Now contrast with these abortive productions of the modern religious press—our old, our grand, our noble, our blessed Bible. How many works have been written against it in every age to overthrow its claims to inspiration as the word of the living God; and how every argument which learning could suggest, or research discover, or malice aim, or ingenuity invent, or wit point, has been hurled against the Scriptures of the Old and New Testament. But where are they all? Dead, buried, and forgotten. We may apply to them the words of the prophet—"They are dead, they shall not live; they are deceased, they shall not rise; therefore have you visited and destroyed them, and made all their memory to perish." (Isa. 26:14.) Who now reads the works, or even knows the names of Hobbes, Collins, or Tindal, men who in their day were like Strauss, Renan, and Colenso in ours, deadly opponents of the inspiration of Scripture—Goliaths of Gath—in their own and their admirers' opinion?

But God has made their memory to perish, while the grand old Bible stands, like him of whom it testifies, the word of God, which lives and abides forever. Such, also, will be the fate of those infidel books and their infidel writers that are making their little stir in our day, and with their great swelling words do but foam out their own shame. God will do unto them as unto the Midianites; as to Sisera, as to Jabin, at the brook of Kishon, who perished at Endor; they became as dung for the earth.

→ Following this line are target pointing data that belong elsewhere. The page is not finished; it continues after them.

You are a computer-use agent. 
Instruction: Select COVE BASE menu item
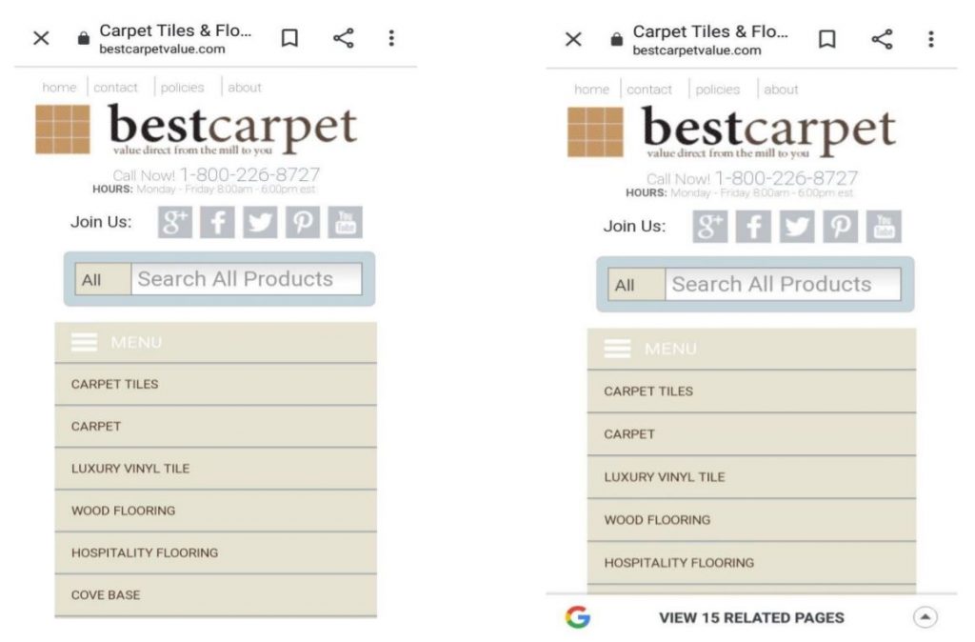[x=106, y=595]
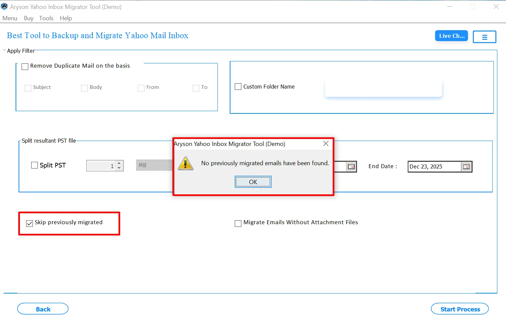Open the Help menu
Image resolution: width=506 pixels, height=330 pixels.
click(x=66, y=18)
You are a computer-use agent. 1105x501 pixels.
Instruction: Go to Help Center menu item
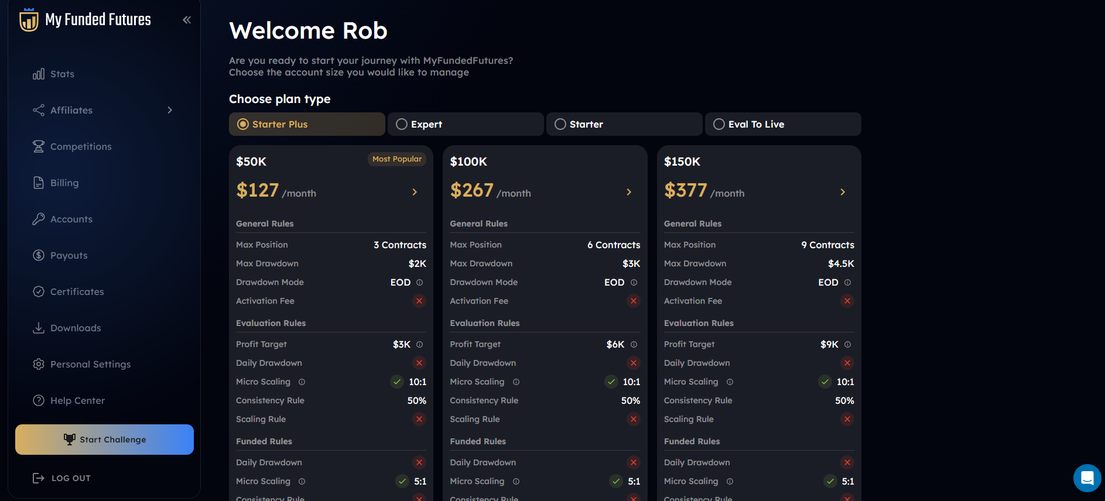pos(77,400)
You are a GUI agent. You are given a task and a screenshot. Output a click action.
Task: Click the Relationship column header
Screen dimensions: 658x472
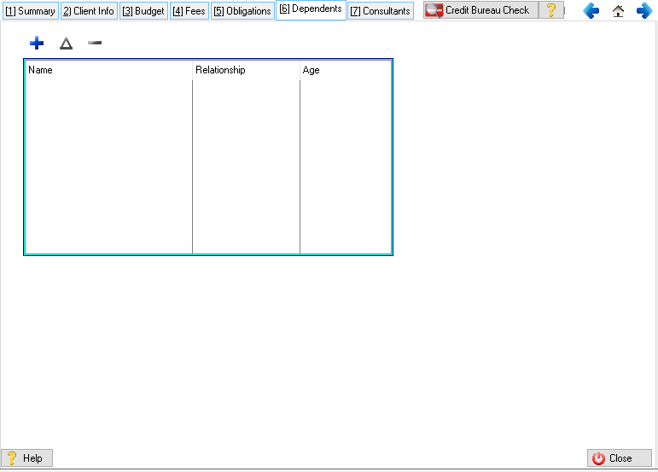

But, as distinct from such books as these and their native kindred, which in a more subtle form spread abroad the same principles, and therefore perish, justly perish as under the blight of an eternal frown, we seem to have some reason to mourn over the death and dissolution of many works of a past age which seemed worthy to live. How many books, for instance, of the old Puritan writers are now dead and forgotten; and yet, as we read the writings, so edifying and so instructive, of Owen, Sibbes, Goodwin, etc., we almost wonder that the church of Christ could ever let them die.

But either from lack of spirituality in the church itself, or from their style not being suited to the present age, or their not being ready at hand, how rarely are these masterpieces of sanctified intellect read either by our ministers, or our people. Thus there seems to be a term of life even to the best of books. Slowly but surely they sink into the grave, and if some struggle on a little longer than their brethren, it is only to be borne in the end to one common cemetery.

Whence, then, comes it to pass that any resist the common doom? It will be found that if any survive the general dissolution—and we know there are those which have outlived centuries—it is only those which, as we have said before, contain in themselves the elements of a self-renewing, and, therefore, indestructible life.

No author has ever survived his own day who has not been gifted with a vivid, original, and life-like style—for what is wearisome to read, is soon not read at all.

Such an author is never dull, never prosy, never commonplace, never confused, never unintelligible. The buoyancy of his style is remarkable, and bears his books up so that they never become wearisome. Seasoned with heavenly salt, and enlivened with the most sprightly and original sallies of wit, they possess a peculiar freshness, so that they become neither dry nor moldy.